SINGAPORE/BEIJING (Reuters) – China issued its first batch of crude oil import quotas for 2019 on Wednesday at a lower volume than for the same batch a year ago though expectations are for the volumes to climb later this year.
The Ministry of Commerce granted quotas totaling 89.84 million tonnes to 58 companies in its first allowances for 2019, according to four sources with direct knowledge of the matter and documents reviewed by Reuters on Wednesday.
This is down from the 121.32 million tonnes issued in the first batch of allowances for 2018, although the sources said Beijing may increase the overall volume for 2019 in a second batch of quotas later this year.
Lower import quotas may signal slowing crude demand growth for the first half of 2019 in China, the world’s largest oil importer and second-largest oil consumer.
“The market, in general, does not have a upbeat outlook for imports. I think the drop in quota could likely mean easing growth in China’s crude imports in the first half,” said Zhou Guoxia, a crude oil analyst with consultancy JLC.
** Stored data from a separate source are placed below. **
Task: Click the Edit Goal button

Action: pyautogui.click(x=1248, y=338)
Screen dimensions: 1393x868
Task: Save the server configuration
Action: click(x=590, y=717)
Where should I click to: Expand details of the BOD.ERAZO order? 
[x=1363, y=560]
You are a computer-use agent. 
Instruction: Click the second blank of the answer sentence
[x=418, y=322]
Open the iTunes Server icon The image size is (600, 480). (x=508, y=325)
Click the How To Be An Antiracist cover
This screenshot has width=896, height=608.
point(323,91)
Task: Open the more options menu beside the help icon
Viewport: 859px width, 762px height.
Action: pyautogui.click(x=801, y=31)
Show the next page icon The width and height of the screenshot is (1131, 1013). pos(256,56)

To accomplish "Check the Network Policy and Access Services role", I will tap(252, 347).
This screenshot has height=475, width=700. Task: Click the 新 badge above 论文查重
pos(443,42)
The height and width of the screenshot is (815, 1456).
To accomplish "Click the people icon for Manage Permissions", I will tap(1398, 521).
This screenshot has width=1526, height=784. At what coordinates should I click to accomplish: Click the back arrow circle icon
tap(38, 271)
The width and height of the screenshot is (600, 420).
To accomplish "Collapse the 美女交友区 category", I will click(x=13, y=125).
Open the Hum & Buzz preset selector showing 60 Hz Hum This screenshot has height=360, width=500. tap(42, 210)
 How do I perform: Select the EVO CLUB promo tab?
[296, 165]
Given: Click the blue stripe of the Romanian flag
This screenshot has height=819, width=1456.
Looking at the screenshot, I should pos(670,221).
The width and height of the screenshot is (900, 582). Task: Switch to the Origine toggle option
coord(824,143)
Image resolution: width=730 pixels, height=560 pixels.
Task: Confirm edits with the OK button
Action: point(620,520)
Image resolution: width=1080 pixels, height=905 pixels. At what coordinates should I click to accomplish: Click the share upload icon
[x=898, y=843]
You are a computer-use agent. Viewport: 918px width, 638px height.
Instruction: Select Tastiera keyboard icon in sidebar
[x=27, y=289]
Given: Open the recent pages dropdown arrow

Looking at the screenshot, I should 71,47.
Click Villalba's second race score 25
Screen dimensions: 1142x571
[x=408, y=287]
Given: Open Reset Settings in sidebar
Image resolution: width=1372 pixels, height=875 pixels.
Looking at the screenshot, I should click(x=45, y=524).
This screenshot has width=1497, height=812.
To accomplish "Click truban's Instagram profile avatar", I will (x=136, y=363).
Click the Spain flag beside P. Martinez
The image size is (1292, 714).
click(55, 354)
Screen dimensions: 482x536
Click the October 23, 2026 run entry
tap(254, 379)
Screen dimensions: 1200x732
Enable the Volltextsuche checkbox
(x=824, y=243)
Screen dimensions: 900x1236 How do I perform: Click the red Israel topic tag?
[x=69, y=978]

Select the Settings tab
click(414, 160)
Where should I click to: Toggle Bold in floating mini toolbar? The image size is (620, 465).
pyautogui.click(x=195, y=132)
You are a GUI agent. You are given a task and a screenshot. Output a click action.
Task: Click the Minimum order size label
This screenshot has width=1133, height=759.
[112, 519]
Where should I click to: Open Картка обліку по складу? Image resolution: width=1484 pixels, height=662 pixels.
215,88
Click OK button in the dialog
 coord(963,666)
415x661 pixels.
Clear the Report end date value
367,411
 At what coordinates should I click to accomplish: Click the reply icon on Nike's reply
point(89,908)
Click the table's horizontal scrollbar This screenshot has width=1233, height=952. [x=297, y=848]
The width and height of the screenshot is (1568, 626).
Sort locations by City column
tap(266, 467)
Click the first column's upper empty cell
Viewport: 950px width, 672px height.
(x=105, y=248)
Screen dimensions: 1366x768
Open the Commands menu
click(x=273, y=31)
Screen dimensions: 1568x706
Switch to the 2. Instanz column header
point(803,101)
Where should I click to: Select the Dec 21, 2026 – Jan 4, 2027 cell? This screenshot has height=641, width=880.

Private refiners, also known as teapots, received quotas for 70.65 million tonnes of imports, more than 20 percent lower than the first batch of quotas issued last year, according to the documents and Reuters data.
This followed lower consumption of the 2018 quotas, said Seng Yick Tee, analyst at Beijing-based consultancy SIA Energy.
Refiners only used 71 percent of the quotas allocated between January and October 2018, the period that the government used to determine quotas for the first batch of 2019, said Tee.
One of the four sources with knowledge of the quotas, who works for a private Chinese refiner, said they received about a third of its annual quota in the first batch and expects to get the remainder in a second batch, which Beijing usually issues around September.
Overall though, the start up of new refineries in China in 2019 is expected to raise crude imports to a record, adding 630,000 barrels per day of new demand, 7 percent higher than last year, according to SIA Energy.
“We don’t see any major impact on China’s overall crude imports in 2019 as the import growth is mostly contributed by mega petrochemical refiners and national oil companies’ refineries,” SIA Energy’s Tee said.
Dalian Hengli Petrochemical and Zhejiang Petrochemical, which are starting up new refineries in 2019, have each received quotas of 4 million tonnes, according to the documents reviewed by Reuters.
Dragon Aromatics, a petrochemical producer based in Fujian province, has also received import quota of 600,000 tonnes as it resumes operations at its condensate splitter, the sources said.